▸ DOCUMENT TEXT:
● ● ● ● ●

Last preached on November 27th, 2011
Reading From Letters, by Emily Dickinson
What shall we do, my darling, when trial grows more, and more, when the dim, lone light expires, and it’s dark, so very dark, and we wander, and know not where, and cannot get out of the forest – whose is that hand to help us, and to lead, and forever guide us, they talk of a Jesus of Nazareth, will you tell me if it be he?
Sermon Foundations of Grief and Loss Rev. David Pyle
If the one constant of the human condition is change,
then the only constant companion to the human soul is loss.
I know, that is a very depressing sounding statement.
I drove around town last night for about an hour
trying to think of a way to say it
that did not sound like an advertisement
for a new anti-depression medication… but there it is.
If the one constant of the human condition is change,
then the only constant companion that walks with us
on the human journey is loss,
and the grief that loss inspires in us.
How we understand grief, loss, and death
is one of the most important questions
that human beings seek to answer.
It is a question that rests at the heart of every religion,
every philosophical system, every psychological therapy.
This will be a little less of a story-telling sermon
than I usually preach, and more of a set of observations
about grief and loss… a “lessons I am still learning” if you will.
The first lesson that loss has taught me
is that grief and loss are about so, so much more than death.
We see our losses most clearly when they involve a death,
but I have come to suspect that
it is many of the other losses of our lives that shape us the most…
I know I am profoundly shaped by the death of my father,
and it has taken years for me to understand
that it is not actually his death that I grieve.
No, what I grieve is the loss of the relationship
I might have had with him, over the past 17 years since his death,
and into the future we might have expected
to have together had he lived.
The loss that is my companion has taught me
that the pain I feel most strongly is the loss of possibility…
the loss of what might have been.
We experience that loss of possibility
in so many ways that do not relate to death.
There is the loss of possibility each time
we apply for a job we do not get,
after having imagined what it would have been like.
We experience the loss of possibility
when a child chooses a different path for their life
than the one we dreamed for them.
We experience the loss of possibility, the loss of dreams,
when we accept that perhaps the world
is not what we thought it was in our teens.
We experience the loss of possibility
when a friendship ends over a quarrel or a misunderstanding.
And nowhere do we human beings experience
the loss of possibility more profoundly
than when a romantic relationship finds its ending.
There is something inherent in many of the emotions
we lump together under the word “love”
that causes us to dream of possibilities.
A young boy fails an algebra class
because he is spending the days looking across the room
at an unaware young lady, dreaming of a future together.

● ● ● ● ●

▸ REQUIREMENT 1:
In the sermon on grief and loss, what does the preacher say he actually grieves about his father's death, and what reason does he give for this?
▸ REQUIREMENT 2:
Summarize the sermon on grief and loss in two sentences.
▸ REQUIREMENT 3:
Print the part of the sermon on grief and loss that begins at the words "This will be" and stops after "that I grieve.".

▸ DATA PROVIDED:
● ● ● ● ●

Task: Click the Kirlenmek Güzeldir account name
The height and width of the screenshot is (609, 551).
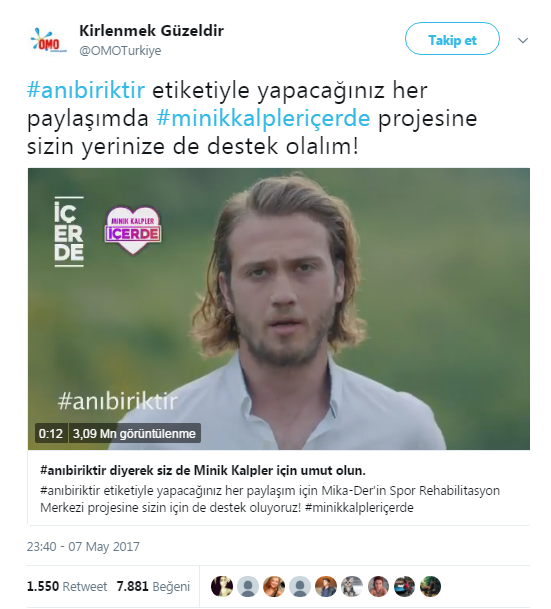Action: (151, 31)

● ● ● ● ●

▸ RESPONSE 1:
He says he grieves not his father's death itself but the loss of the relationship he might have had with him over the 17 years since he died, and into the future they might have expected together. He explains that loss has taught him that the pain he feels most strongly is the loss of possibility, the loss of what might have been.

▸ RESPONSE 2:
The sermon holds that if change is the one constant of the human condition, then loss and the grief it inspires are the soul's constant companion, and that how we understand grief, loss, and death is a question at the heart of every religion, philosophical system, and psychological therapy. Its first lesson is that grief and loss are about much more than death, because we also experience the loss of possibility when we miss a job, when a child chooses a different path, when we accept that the world is not what we thought it was in our teens, and when a friendship or romantic relationship ends.

▸ RESPONSE 3:
This will be a little less of a story-telling sermon
than I usually preach, and more of a set of observations
about grief and loss… a “lessons I am still learning” if you will.
The first lesson that loss has taught me
is that grief and loss are about so, so much more than death.
We see our losses most clearly when they involve a death,
but I have come to suspect that
it is many of the other losses of our lives that shape us the most…
I know I am profoundly shaped by the death of my father,
and it has taken years for me to understand
that it is not actually his death that I grieve.